[START OF Text segment]

It’s a hot summer’s day in Bucharest

And Bucharest is terrible on hot summer days. It looks as if a dragon’s breath has run over it at light speed, several times.

And I’ve just got off the tram on this long boulevard lined with tall, grey communist apartment buildings and I’m looking for a newly opened bookshop. It is part of a very elegant bookshop chain and it’s supposed to be here somewhere.

I finally find a passageway between these two dusty buildings and there it is. Behind the busy boulevard, a dirty plot, with holes in the dry mud and plastic bags flying around like in that famous scene in that American movie I forget the name of. You know, almost, just almost art. Garbage everywhere. I make my way to the door of the bookshop.

Inside there is a bourgeois atmosphere. Elegance, the scent of connoisseur’s tea, of freshly printed books, the polished squeaky wooden floor, the carefully chosen, well placed warm lights. The place feels like a lonely member of an aristocratic family that’s lost his way in a blue collar neighborhood.

And nothing happens. I don’t meet anyone special. In fact, I don’t meet anyone at all. Apart from the shop keeper, I am the only one there. I don’t remember buying anything remarkable, though I probably did buy something just to make the shopkeeper feel better (yes, I often did that and still do it sometimes).

How in the world have they opened this bookshop in this horrible place?

And why the heck does this memory keep popping up in my mind, more than ten years later, while I’m out playing with the kids, doing house chores or whatever? Nothing happened! Why do I keep seeing this? When I was there, I never imagined I would remember anything about that experience. Because it was totally unimpressive. And, again, NOTHING happened.

And as I’m talking to a friend about it the other day and as she’s really listening, I hear myself asking THE question: what did I feel then?

The answer was already there and it struck me like a bolt of lightning:

A deep lack of belonging. A sense of the outcast, the margin, the uninvited guest, the rebel.

Story of my life.

In a rush to slow down

It feels as if I’ve been running a marathon since the beginning of 2020. Lived in three countries, moved house five times. I’m not sure I know how to stop or even slow down. Only lately do I surprise myself taking deep breaths again, looking into my children’s eyes – I mean really looking, stopping all else. It’s fascinating to watch them descend on earth one day at a time. Only to find their way back up again, as we all do, when the time comes.

[END OF Text segment]
[START OF Dataset content]

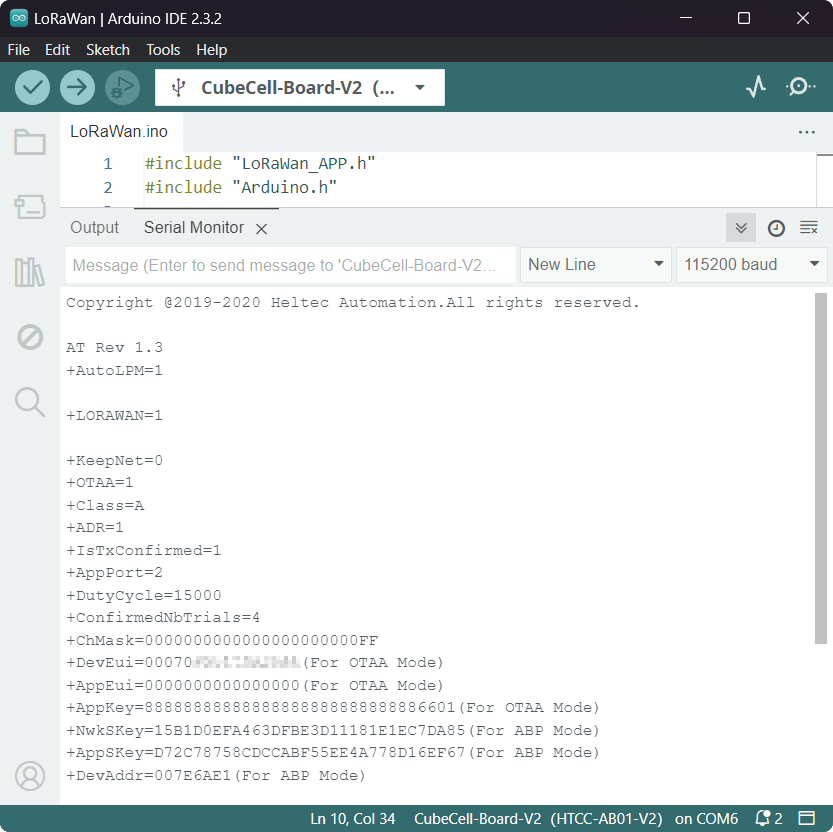833x832 pixels.
Task: Click the serial message input field
Action: click(290, 265)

[END OF Dataset content]

• [Things to do]
- 1) According to the Bucharest essay, how many times has the writer moved house since the beginning of 2020?
- 2) Reproduce the Bucharest essay word for word, everything from "And nothing happens." down to "again, NOTHING happened.".
- 3) Write the next part of the Bucharest essay, picking up right after its final sentence.

• [Responses to the tasks]
- 1) Five times.

- 2)
And nothing happens. I don’t meet anyone special. In fact, I don’t meet anyone at all. Apart from the shop keeper, I am the only one there. I don’t remember buying anything remarkable, though I probably did buy something just to make the shopkeeper feel better (yes, I often did that and still do it sometimes).

How in the world have they opened this bookshop in this horrible place?

And why the heck does this memory keep popping up in my mind, more than ten years later, while I’m out playing with the kids, doing house chores or whatever? Nothing happened! Why do I keep seeing this? When I was there, I never imagined I would remember anything about that experience. Because it was totally unimpressive. And, again, NOTHING happened.

- 3)
I’ve managed to stick to the habit of writing letters to them, through all the changes and challenges. I already miss their early days and months. I miss myself in those times. I miss their father in those earlier times. I miss feeling so carefree (yes, that’s the way I felt in those times). We didn’t have our families close for help, but I felt so cared for, so loved, so protected, so safe. Having very young kids is definitely one of the most tiring and difficult times in one’s life, but it is also probably the most beautiful time. Or so it has been for me. I wonder if I can ever be that happy again in this lifetime. Is it allowed?

I’m definitely in my mid-life crisis. Reevaluating my life. I’ve lived so many different lives in this lifetime. I’d got used to having no regrets. If I learnt anything valuable from my first lover, a rough lieutenant ten years older than me, is that it’s better to regret something you’ve done than something you haven’t had the courage to try. So I’ve tried e v e r y t h i n g I’ve ever been curious about.

And I have never been curious about conforming or fitting in or about living the same day over and over. So now I’ve discovered regret. Having left the most beautiful house and the most beautiful village I’ve ever lived in, in the most beautiful neighborhood. Regret has such sharp teeth. It deepens wrinkles and dries up skin. I often find myself lately wishing I’d been curious about living a comfortable life for a longer time.

2020 threw us out of the life we knew. Not just us as a family, but us as humanity. To me it felt like I lost a whole world. It set me out there, looking so desperately for that place. Home. Looking for it out there as if it ever were to be found out there. Looking for that place where freedom can never be taken away. As if freedom were ever given to us by an outside authority to be taken away as they please. Looking for home as if home were not the whole earth for as long as I’ll be around.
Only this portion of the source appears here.